Usted está aquí: jueves 30 de agosto de 2007 Mundo Moqtada Sadr suspende por seis meses las operaciones de su Ejército de Mehdi

Destituye el premier iraquí a los jefes de la policía y la seguridad de Kerbala

Moqtada Sadr suspende por seis meses las operaciones de su Ejército de Mehdi

afp y afp

Bagdad, 29 de agosto. El clérigo radical chiíta Moqtada Sadr anunció hoy la suspensión por seis meses de todas las actividades de la milicia que lidera, el Ejército de Mehdi, tras haber sido acusado de los enfrentamientos entre facciones chiítas en Kerbala.

Los choques, desatados la víspera durante una peregrinación masiva de chiítas a dos mezquitas de la ciudad sureña se saldaron hasta ahora con 52 muertos y 344 heridos, según el Ministerio de Salud, además que fueron desalojados los fieles del lugar.

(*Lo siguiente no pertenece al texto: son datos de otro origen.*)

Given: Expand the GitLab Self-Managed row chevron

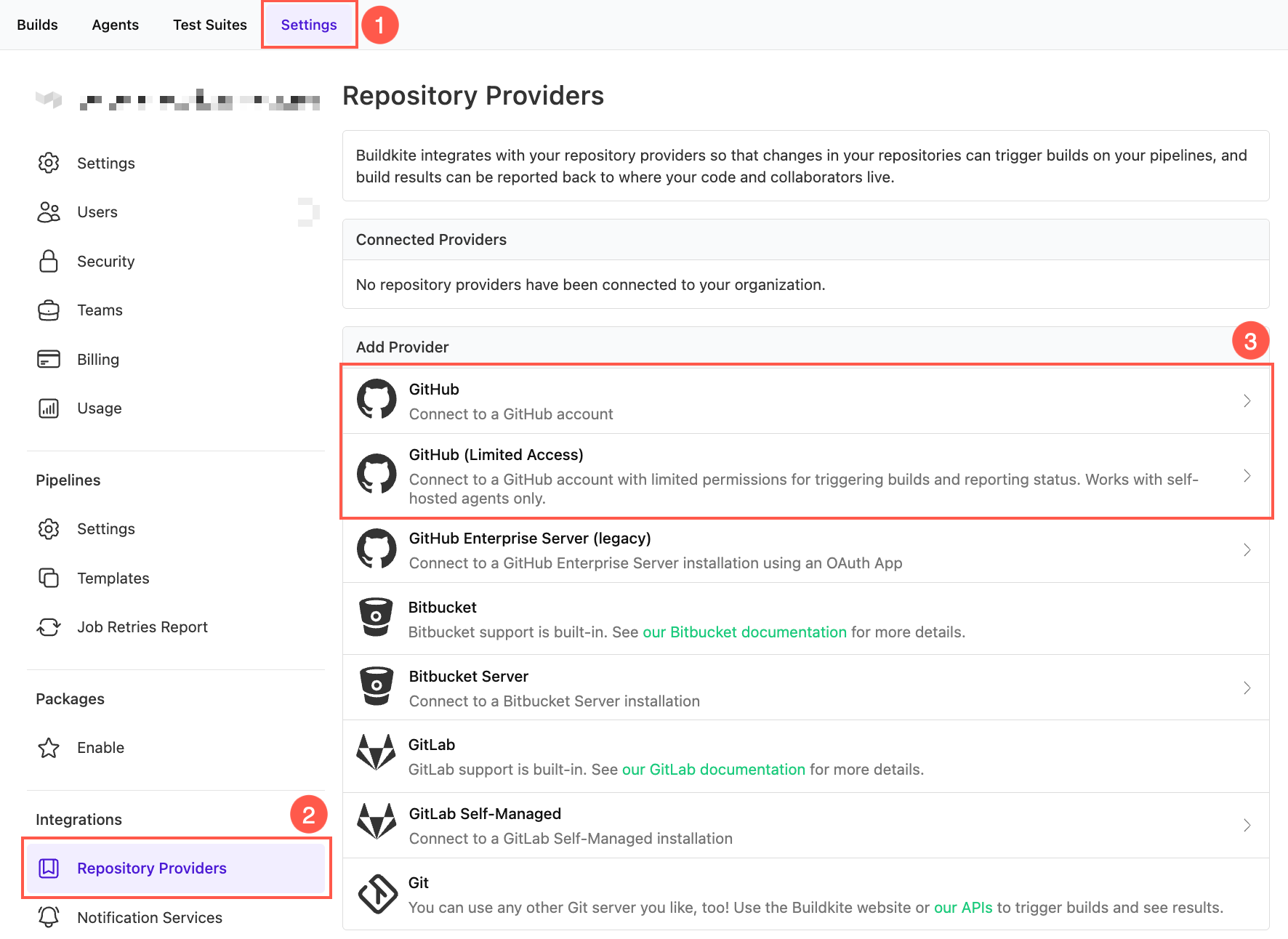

Hasem Arayi, consejero del líder de la milicia radical, declaró en un mensaje por televisión: “Sadr decidió detener todas las actividades del Ejército de Mehdi, sin excepción, por un periodo de seis meses”, así como su restructuración.

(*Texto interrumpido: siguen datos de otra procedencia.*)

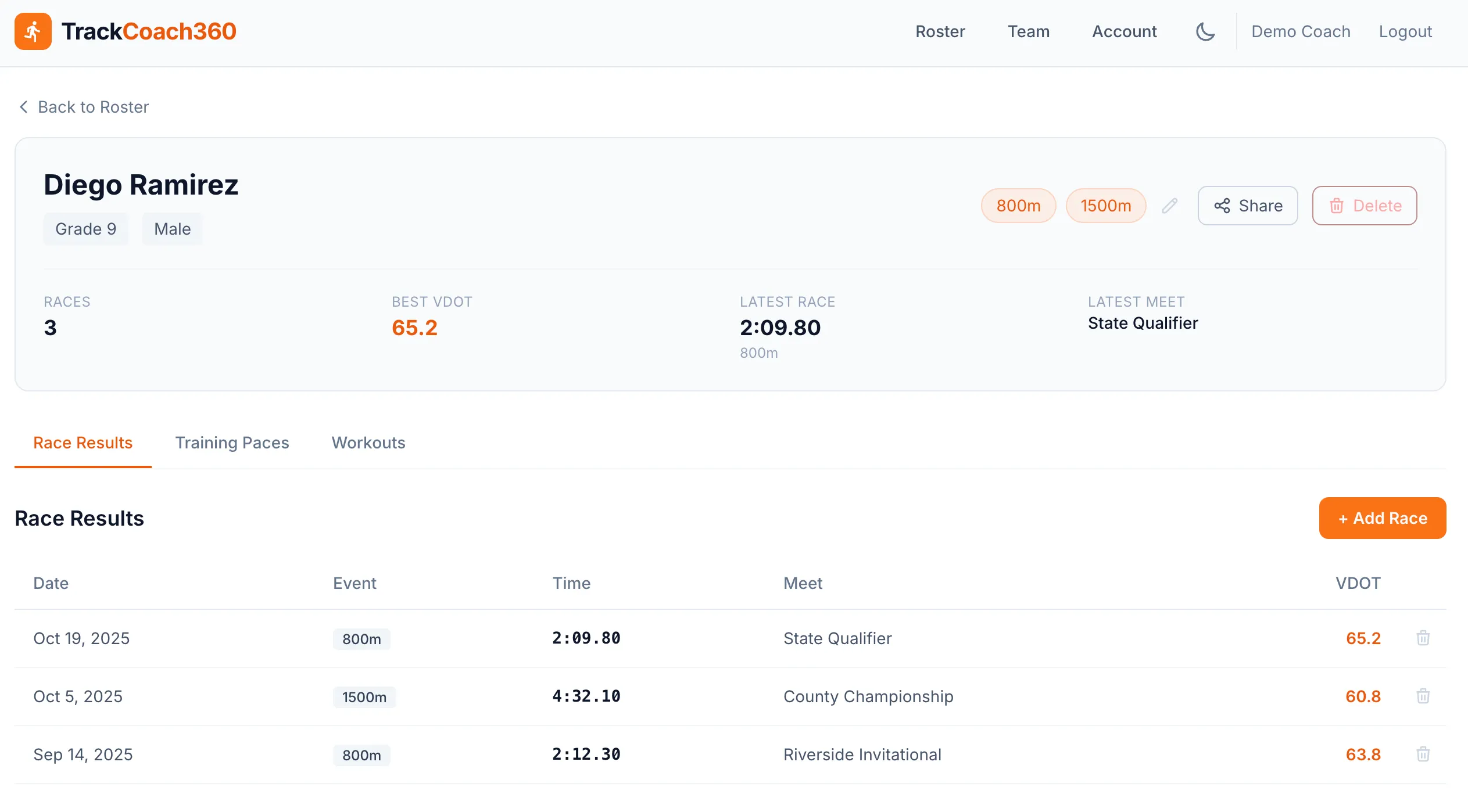Open the Account section
This screenshot has height=812, width=1468.
coord(1124,31)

Además, la medida alivió los temores de una escalada de enfrentamientos entre las milicias chiítas, que se estaba convirtiendo en una guerra civil entre miembros de esa comunidad, según algunos analistas.

El grupo fue acusado de haber asaltado e incendiado en la madrugada de hoy las oficinas del partido Consejo Supremo para la Revolución Islámica en Irak, en Hilla.

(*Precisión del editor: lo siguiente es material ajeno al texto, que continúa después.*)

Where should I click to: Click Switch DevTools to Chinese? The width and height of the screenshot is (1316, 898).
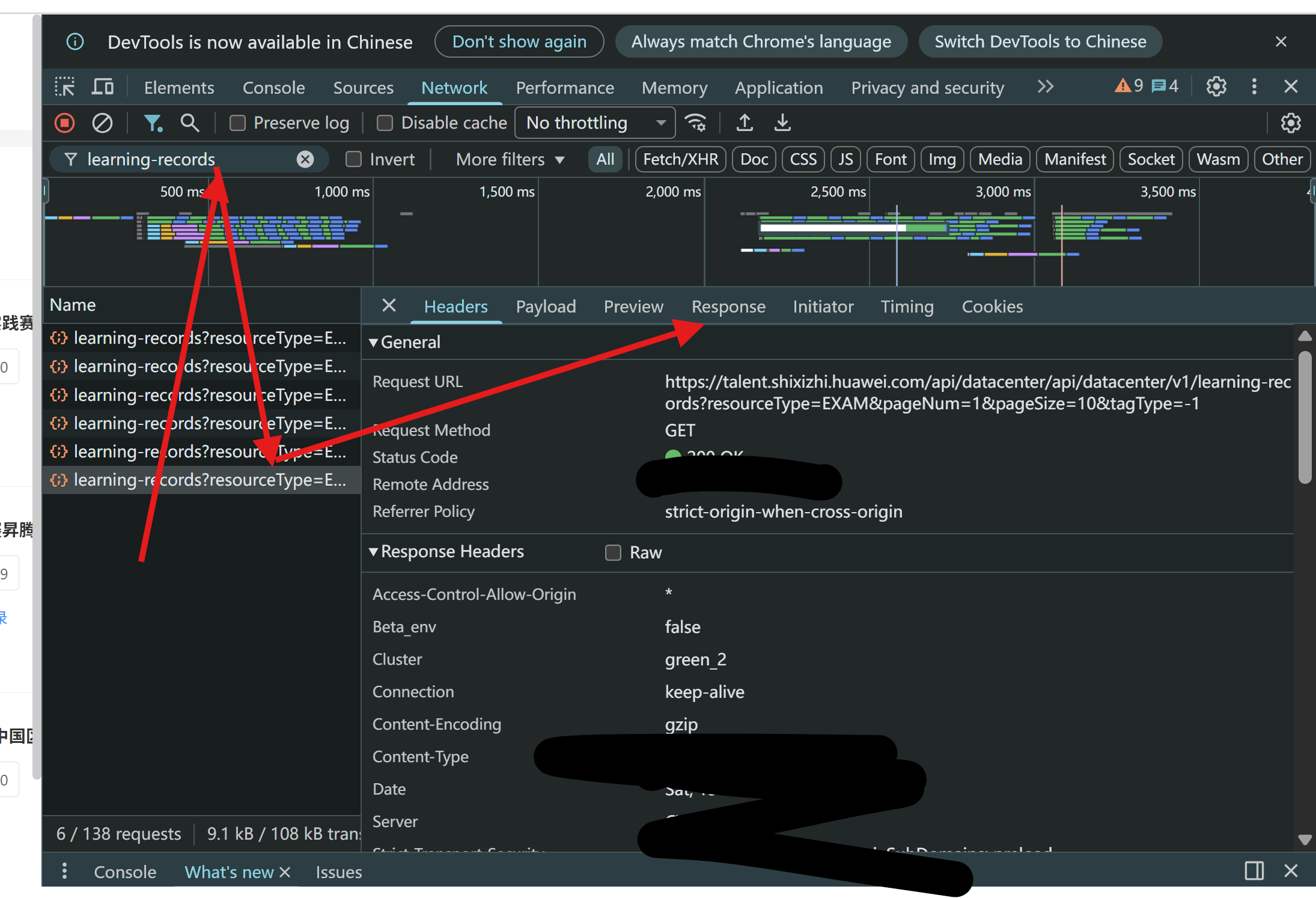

El primer ministro iraquí, Nuri Maliki, se trasladó a Kerbala y destituyó al jefe de la policía local, Raerd Sahker, y al jefe de las operaciones de seguridad, Saleh Khazal, decretó un toque de queda indefinido y ordenó el envío de unidades del ejército y la policía, que tomaron posiciones cercas de las mezquitas de Hussein y Abbas.

En el plano político, Irán convocó al encargado de negocios de Suiza en Teherán, que representa los intereses de Estados Unidos en el país, para pedir explicaciones por la detención de una delegación del Ministerio de Energía, el martes en Bagdad.

El portavoz del Ministerio de Exteriores, Mohammed Ali Hosseini, sostuvo que las detenciones representan una violación de los deberes de las fuerzas extranjeras en Irak e interfieren con las relaciones bilaterales entre Teherán y Bagdad.

El gobierno de Estados Unidos respondió que la detención se realizó por motivos de seguridad y que con la liberación de la delegación el caso estaba cerrado.

El ejército estadunidense detuvo en enero en Erbil, en el norte de Irak, a cinco diplomáticos iraníes, quienes fueron acusados por Washington de en realidad ser miembros de la Guardia Revolucionaria iraní y estar en Irak para respaldar a la insurgencia chiíta iraquí; aún siguen arrestados.